▸ THE TASK:
An acceptable response holds only the line containing "is (750, 604)." and every line after it to the end of the records, each reproduced exactly.

+++++

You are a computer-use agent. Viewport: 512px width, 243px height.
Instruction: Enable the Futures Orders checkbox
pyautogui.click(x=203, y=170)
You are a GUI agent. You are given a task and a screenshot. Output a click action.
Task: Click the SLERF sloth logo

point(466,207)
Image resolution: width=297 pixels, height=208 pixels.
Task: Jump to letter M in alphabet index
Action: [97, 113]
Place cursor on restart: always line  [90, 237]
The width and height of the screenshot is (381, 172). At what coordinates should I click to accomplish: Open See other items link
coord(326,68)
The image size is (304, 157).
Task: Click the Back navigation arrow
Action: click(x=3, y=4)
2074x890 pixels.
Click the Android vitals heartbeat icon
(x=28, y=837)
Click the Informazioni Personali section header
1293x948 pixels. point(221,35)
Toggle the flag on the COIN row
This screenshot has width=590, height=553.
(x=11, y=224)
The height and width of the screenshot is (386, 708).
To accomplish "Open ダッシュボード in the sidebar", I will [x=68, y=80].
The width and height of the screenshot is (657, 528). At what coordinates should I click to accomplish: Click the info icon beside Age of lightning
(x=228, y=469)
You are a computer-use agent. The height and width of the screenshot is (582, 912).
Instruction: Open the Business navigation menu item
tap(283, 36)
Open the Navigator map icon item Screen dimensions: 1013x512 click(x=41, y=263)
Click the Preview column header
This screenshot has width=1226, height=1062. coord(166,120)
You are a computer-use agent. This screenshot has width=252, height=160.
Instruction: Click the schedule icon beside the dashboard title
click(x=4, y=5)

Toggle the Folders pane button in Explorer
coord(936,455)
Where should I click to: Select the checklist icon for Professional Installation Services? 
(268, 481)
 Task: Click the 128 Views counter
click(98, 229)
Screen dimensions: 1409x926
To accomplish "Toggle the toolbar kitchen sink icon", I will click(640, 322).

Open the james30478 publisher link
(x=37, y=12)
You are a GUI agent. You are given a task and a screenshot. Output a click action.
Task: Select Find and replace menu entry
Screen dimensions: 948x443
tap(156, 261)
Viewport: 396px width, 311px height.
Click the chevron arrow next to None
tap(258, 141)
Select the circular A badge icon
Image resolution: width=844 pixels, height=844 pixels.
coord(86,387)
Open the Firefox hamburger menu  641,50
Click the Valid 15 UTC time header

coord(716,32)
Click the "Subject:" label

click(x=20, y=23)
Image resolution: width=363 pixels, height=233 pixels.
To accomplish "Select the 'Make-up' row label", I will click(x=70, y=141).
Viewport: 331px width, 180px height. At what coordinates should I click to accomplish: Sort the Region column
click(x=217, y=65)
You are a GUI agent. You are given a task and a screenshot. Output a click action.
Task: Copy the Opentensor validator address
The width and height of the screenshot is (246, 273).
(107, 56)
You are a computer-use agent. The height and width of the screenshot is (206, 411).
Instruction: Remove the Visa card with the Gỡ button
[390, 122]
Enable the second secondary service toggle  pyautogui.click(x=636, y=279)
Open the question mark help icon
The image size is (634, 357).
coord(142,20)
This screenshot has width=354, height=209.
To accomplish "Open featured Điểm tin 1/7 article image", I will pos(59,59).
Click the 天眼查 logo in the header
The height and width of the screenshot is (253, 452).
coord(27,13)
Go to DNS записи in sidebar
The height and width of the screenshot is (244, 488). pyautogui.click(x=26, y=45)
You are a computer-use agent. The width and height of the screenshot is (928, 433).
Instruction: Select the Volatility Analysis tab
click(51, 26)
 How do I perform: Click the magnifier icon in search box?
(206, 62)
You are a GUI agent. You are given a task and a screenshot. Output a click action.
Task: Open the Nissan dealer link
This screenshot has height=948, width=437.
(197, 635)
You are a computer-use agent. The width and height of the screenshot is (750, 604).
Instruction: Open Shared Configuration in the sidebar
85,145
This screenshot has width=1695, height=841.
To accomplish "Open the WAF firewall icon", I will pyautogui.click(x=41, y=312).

+++++

▸ WRITTEN ANSWER:
You are a computer-use agent. The width and height of the screenshot is (750, 604).
Instruction: Open Shared Configuration in the sidebar
85,145
This screenshot has width=1695, height=841.
To accomplish "Open the WAF firewall icon", I will pyautogui.click(x=41, y=312).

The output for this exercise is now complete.